Request: Count the lines in the items below that contain the string "Bewerber". Give only the number.
# # #
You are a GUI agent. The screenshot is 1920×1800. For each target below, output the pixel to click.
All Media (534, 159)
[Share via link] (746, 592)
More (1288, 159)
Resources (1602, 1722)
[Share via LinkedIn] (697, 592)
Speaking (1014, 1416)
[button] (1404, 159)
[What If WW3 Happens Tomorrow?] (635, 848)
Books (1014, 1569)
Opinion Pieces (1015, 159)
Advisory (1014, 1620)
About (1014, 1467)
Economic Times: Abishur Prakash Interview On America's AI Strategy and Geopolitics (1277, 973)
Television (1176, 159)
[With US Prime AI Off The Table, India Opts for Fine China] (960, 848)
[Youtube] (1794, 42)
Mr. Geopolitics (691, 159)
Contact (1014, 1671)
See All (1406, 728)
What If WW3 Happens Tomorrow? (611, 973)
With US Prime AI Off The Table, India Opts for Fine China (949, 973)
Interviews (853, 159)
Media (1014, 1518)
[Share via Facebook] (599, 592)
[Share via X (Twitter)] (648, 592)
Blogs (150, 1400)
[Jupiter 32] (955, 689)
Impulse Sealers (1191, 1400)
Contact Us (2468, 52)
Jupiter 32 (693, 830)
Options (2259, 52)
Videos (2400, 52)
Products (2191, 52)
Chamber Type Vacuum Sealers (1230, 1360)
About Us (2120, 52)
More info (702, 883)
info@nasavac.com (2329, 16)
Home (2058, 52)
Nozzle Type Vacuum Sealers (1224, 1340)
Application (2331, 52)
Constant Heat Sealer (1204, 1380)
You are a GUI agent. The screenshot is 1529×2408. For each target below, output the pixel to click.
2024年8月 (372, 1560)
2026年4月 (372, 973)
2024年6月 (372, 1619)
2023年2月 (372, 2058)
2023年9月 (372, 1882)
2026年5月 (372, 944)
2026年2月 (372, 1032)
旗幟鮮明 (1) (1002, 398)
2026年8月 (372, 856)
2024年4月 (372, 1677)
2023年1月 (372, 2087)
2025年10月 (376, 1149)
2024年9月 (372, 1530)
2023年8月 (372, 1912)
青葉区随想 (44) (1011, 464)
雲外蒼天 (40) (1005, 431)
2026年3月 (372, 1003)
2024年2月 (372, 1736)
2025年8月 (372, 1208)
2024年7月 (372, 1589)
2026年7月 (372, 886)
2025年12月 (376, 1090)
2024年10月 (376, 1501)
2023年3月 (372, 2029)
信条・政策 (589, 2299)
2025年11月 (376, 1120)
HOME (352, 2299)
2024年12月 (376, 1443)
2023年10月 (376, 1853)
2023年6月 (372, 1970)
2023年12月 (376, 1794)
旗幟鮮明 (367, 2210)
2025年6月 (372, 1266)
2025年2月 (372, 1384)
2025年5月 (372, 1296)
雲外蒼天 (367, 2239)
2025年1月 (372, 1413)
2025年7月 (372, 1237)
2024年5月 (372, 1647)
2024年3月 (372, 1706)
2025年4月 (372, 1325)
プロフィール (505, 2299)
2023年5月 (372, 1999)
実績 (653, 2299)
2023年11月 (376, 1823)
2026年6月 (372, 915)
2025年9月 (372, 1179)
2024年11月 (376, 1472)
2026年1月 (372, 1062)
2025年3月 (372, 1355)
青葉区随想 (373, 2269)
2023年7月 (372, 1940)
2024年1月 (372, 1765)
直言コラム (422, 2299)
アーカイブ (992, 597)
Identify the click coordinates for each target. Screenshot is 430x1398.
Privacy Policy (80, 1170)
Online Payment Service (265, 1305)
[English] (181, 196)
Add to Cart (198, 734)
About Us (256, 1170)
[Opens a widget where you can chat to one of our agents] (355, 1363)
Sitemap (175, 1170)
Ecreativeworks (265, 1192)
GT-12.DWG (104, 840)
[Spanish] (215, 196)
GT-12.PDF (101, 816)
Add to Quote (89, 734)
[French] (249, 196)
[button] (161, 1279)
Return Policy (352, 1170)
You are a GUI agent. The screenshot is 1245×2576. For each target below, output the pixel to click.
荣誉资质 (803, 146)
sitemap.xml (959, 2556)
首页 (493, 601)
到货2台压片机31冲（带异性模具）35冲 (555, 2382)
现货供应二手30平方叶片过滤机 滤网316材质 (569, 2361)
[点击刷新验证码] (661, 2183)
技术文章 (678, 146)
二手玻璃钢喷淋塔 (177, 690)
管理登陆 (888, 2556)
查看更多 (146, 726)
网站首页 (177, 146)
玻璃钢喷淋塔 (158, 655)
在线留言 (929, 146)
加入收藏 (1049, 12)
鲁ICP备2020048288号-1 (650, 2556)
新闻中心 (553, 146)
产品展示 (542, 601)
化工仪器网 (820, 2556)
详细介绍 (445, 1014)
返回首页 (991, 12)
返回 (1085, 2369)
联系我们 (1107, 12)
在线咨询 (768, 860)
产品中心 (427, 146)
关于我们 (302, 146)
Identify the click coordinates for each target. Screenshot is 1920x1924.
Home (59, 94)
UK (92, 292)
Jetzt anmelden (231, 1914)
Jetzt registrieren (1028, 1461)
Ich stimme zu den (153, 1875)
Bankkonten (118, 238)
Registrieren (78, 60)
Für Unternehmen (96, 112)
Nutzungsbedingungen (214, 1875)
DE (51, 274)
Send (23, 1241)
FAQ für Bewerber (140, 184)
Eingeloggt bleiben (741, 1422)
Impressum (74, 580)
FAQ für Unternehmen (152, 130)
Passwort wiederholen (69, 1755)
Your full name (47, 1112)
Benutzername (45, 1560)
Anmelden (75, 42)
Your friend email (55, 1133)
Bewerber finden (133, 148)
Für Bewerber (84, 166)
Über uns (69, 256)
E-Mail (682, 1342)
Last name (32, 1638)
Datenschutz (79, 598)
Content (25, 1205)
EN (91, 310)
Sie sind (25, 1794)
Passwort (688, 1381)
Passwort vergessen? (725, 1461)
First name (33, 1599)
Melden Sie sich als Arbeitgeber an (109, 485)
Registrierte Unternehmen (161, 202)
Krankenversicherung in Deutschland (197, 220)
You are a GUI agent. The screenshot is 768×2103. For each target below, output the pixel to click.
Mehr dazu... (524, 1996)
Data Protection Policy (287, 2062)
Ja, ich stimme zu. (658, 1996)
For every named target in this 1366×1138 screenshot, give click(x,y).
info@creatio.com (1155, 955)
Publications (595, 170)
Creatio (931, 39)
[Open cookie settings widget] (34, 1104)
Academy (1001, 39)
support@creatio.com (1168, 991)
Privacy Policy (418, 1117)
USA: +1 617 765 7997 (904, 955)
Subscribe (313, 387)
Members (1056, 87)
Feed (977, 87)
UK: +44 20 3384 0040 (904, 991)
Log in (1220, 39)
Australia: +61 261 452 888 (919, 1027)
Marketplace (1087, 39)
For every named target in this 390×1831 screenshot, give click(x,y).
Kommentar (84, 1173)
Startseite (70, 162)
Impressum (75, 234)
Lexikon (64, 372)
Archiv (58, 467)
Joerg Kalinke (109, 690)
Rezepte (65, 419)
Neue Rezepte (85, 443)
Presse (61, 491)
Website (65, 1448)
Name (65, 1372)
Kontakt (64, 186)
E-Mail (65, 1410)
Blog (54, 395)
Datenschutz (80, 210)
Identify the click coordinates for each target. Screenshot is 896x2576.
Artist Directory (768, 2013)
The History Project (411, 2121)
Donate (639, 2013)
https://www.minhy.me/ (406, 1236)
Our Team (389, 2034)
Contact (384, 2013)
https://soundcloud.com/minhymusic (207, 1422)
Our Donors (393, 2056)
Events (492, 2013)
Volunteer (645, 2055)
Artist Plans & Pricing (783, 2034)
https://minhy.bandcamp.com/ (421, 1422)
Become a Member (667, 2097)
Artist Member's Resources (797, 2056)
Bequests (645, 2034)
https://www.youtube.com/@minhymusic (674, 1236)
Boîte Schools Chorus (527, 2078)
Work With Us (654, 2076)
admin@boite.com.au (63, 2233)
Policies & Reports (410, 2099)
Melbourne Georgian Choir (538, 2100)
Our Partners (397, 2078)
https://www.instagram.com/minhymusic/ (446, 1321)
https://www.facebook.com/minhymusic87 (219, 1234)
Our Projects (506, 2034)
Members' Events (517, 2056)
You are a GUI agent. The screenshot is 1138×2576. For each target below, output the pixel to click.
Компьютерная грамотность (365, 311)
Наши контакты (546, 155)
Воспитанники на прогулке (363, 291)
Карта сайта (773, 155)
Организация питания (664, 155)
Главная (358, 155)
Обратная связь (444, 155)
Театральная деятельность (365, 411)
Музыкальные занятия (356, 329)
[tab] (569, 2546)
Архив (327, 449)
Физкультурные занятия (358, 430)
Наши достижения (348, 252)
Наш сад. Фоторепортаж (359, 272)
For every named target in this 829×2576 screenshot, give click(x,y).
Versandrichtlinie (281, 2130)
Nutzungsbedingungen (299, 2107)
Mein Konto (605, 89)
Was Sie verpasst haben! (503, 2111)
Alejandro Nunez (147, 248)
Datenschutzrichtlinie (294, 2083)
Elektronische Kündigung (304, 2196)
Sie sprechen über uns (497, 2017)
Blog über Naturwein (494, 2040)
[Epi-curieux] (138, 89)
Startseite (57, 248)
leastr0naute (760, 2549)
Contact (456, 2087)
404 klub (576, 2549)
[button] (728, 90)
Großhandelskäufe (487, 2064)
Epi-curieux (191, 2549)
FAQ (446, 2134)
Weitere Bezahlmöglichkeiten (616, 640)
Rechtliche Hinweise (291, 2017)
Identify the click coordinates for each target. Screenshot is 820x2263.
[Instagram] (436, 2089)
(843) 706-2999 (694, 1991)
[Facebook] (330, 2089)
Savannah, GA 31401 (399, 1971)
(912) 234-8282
# # #
Complete output: 3